The show revolves around Elizabeth and Philip Jennings (Keri Russell and Matthew Rhys), two KGB agents who were set up in an arranged marriage in the 1960s and sent off to northern Virginia to establish a travel agency and have children as part of their cover. The husband and wife have been forbidden to speak Russian, and even to talk to one another about their pre-KGB pasts or tell their children about their true identities. As the new Reagan administration adds tension to their job, as well as to their marriage, Elizabeth and Philip manage to assassinate a turncoat KGB officer, plant a bug in the home of then-Secretary of Defense Caspar Weinberger, and to elude the suspicious FBI counterintelligence agent (played by Noah Emmerich), who has moved in across the street.
Weisberg said he drew on his recollections of operatives sent abroad to create the fictional Jenningses. “I had been very struck by the fact that these parents can’t tell their kids what they do when the children are young, because they’ll just go to school and tell all their friends and blow the parents’ cover,” he said. “It’s when they’re mature enough to keep a secret that their parents have what’s called ‘The Talk,’ and for some children this can be very traumatic. Spying isn’t just about the gadgets; it’s about the lies that come into the family and the damage that can do, and I felt that was a very powerful dynamic to bring to the show.”
Not that “The Americans” asks audiences to cheer for the enemy. “It’s not about wanting people to root for totalitarian socialism, because we know that the U.S.S.R. collapsed and that oppressive communism didn’t work,” Fields (“Rizzoli & Isles”), 48, said. “The show is asking you, rather, to root for this couple and this marriage, and that the Jenningses can find their humanity in this horrible situation.”
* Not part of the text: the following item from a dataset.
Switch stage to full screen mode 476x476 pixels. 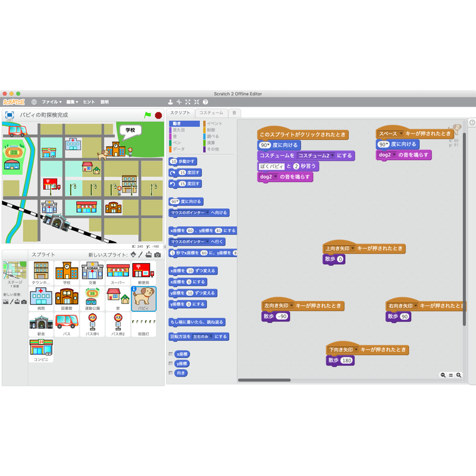pos(10,115)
Like Weisberg, Fields, the son of Rabbi Emeritus Harvey Fields of Wilshire Boulevard Temple, first learned about the “evil empire” while learning about refuseniks at religious school in the 1970s. During a joint conversation from their New York offices, both men said they were also inspired as children by stories of Jewish agents and covert operatives: for example, Eli Cohen, the Israeli who was caught and publicly hanged in Damascus in 1965, and Yoni Netanyahu, the Israeli assault commander killed in the 1976 top-secret raid on Entebbe. “I got a book of his letters for my bar mitzvah, and his story just bored into me and made me feel like he was the kind of man you’re supposed to be — an intellectual and a hero,” Weisberg said.
It was Weisberg, the former CIA agent, who vetted the circa-1980s spy craft depicted on “The Americans”: “At the time, there was a lot more Morse code and dead drops, where you leave a coded message for somebody in a concealed way,” Weisberg said.
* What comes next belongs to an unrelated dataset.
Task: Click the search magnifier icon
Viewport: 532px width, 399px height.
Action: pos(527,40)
The fictional Elizabeth makes use of the notorious KGB poisoned umbrella, created with a spiked tip to inoculate targets, and both of the Jenningses employ the so-called “honey trap” technique, drawing on their sexuality to recruit other spies. “The KGB had very liberal attitudes about sex for both their male and female officers,” said Weisberg, who also read former KGB agents’ memoirs as research for the show. “For example, they had something called the Secretary’s Defensive, when they noticed that many of their officers were having luck seducing secretaries of powerful officials and thus gaining access to their secrets.”
Per documents he signed upon leaving the CIA, Weisberg must submit all his scripts to the agency for approval: “They just check them to make sure there’s no classified information, and so far they’ve approved everything,” he said.
Will the show draw on Fields’ and Weisberg’s interest in Jewish spies? “We wrote a great story with a Mossad and a refusenik twist, but ultimately it didn’t pan out for this season,” Fields said. “Yet it’s stuff that’s very much on our minds, given both of our backgrounds, and in future seasons, it’s fare I’m sure we’ll explore.”
“The Americans” airs on Wednesdays at 10 p.m. on FX.